The agent runs nothing locally and just opens the PR. Without explicit instruction, agents skip costly tooling. Fix it with the skill (step 5) plus a pre‑push hook that runs npm run test:e2e:fast (a smoke subset) on any change under src/components/ or src/pages/.
Visual regression set to “advisory forever”. A check that exists but never blocks teaches the team to ignore it. Once your three critical surfaces are stable, promote the check to required. Reviewers will whinge for a week and then settle.
CI parallelization that breaks test isolation. Running 8 shards against one shared database means tests stomp on each other’s state. Ship per‑shard databases (Docker compose, ephemeral SQLite, neon/supabase branching) or run sharded suites against an in‑memory backend.

How to verify you’re there

A random sample of UI‑touching PRs from the last 30 days: >80% contain evidence (screenshot, trace, log) that the agent ran the suite before pushing.
Branch protection on your default branch lists at least one Playwright (or Cypress) job and one visual‑regression job as required status checks.

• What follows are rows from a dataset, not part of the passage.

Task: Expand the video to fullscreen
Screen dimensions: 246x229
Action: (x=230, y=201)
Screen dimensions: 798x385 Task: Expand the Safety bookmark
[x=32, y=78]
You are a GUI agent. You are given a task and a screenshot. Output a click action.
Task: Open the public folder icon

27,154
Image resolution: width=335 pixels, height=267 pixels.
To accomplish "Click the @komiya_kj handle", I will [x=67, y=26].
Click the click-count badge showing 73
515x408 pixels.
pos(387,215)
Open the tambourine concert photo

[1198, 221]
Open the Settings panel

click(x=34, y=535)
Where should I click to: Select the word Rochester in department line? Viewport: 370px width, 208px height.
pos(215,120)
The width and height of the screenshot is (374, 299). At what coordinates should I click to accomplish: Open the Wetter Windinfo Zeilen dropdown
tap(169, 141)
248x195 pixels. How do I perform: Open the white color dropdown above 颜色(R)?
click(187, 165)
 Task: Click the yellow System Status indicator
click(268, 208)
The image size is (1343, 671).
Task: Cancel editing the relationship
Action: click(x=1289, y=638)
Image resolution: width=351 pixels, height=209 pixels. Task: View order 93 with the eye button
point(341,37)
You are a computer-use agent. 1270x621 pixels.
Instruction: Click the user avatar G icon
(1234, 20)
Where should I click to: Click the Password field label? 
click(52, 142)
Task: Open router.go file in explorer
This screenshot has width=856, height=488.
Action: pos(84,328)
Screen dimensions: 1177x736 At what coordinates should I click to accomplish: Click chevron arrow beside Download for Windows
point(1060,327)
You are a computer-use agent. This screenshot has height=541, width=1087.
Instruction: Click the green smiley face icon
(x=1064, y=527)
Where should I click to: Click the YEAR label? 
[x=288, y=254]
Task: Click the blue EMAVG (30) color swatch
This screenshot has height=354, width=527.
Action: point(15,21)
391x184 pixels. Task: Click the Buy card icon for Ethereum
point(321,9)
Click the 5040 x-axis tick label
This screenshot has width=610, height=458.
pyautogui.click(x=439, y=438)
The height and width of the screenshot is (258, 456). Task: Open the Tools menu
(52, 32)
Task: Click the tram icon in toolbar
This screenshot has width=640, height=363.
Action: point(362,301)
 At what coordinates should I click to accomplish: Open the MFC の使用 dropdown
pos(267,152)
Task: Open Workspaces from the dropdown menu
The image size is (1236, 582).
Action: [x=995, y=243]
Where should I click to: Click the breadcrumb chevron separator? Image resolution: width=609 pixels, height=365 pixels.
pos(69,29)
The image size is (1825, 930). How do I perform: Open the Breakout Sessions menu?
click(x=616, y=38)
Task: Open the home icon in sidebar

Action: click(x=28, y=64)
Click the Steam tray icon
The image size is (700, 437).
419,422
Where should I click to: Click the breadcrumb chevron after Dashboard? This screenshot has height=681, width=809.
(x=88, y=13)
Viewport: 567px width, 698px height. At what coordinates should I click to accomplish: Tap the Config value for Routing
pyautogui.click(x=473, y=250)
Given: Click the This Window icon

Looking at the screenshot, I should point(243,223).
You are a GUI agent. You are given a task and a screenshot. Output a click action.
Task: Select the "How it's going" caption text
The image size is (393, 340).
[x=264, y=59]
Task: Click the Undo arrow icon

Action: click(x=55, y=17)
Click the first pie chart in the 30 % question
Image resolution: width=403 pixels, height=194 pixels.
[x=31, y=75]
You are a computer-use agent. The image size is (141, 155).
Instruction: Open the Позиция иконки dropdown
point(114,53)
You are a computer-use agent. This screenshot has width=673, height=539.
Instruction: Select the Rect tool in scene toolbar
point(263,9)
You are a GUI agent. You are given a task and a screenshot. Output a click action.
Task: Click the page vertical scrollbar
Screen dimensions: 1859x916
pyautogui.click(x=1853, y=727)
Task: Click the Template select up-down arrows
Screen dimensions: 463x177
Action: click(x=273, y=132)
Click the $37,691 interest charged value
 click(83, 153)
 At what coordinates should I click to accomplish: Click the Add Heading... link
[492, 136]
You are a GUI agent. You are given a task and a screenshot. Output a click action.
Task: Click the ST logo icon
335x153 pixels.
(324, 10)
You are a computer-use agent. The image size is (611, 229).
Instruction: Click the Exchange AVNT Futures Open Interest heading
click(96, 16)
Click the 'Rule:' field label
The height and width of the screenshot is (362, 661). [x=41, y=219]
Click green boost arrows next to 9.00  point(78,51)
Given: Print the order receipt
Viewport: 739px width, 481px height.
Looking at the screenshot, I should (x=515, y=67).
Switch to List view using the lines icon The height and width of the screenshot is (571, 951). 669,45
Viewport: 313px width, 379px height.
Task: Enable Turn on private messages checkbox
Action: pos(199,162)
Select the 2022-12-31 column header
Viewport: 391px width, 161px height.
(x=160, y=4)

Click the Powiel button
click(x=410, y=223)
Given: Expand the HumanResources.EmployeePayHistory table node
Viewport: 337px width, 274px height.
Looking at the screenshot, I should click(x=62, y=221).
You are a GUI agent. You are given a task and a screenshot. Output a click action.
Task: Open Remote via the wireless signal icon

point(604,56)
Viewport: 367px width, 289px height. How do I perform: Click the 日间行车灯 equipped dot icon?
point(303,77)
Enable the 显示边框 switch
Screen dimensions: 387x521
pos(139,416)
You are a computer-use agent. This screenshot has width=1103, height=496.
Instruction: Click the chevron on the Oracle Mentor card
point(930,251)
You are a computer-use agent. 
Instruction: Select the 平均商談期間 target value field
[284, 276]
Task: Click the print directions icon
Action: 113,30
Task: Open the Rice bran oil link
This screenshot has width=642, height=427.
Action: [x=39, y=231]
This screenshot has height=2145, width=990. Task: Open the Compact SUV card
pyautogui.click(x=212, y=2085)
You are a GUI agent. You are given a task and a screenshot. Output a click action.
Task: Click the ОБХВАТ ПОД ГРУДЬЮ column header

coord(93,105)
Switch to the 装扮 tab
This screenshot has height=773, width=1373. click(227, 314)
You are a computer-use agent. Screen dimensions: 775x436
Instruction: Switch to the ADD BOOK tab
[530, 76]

Last 90 days of production front‑end incidents: <5% trace to a defect an E2E spec covering the affected flow would have caught.
The agent, in a fresh session, can state its E2E responsibility in one sentence (the standing instruction below).
tests/e2e/QUARANTINE.md has zero entries or every entry has an owner and a deadline less than two weeks out.
The most recent agent‑authored UI PR’s body contains screenshots from the agent’s local run and a link to the CI Playwright report.
A new engineer can run the full E2E suite locally in under 10 minutes from clone to green, using only tests/e2e/CLAUDE.md and the project README.
The AI metrics panel (Q22) shows pre‑merge catch rate >70% trending up, and post‑merge UI incident rate trending down quarter‑over‑quarter.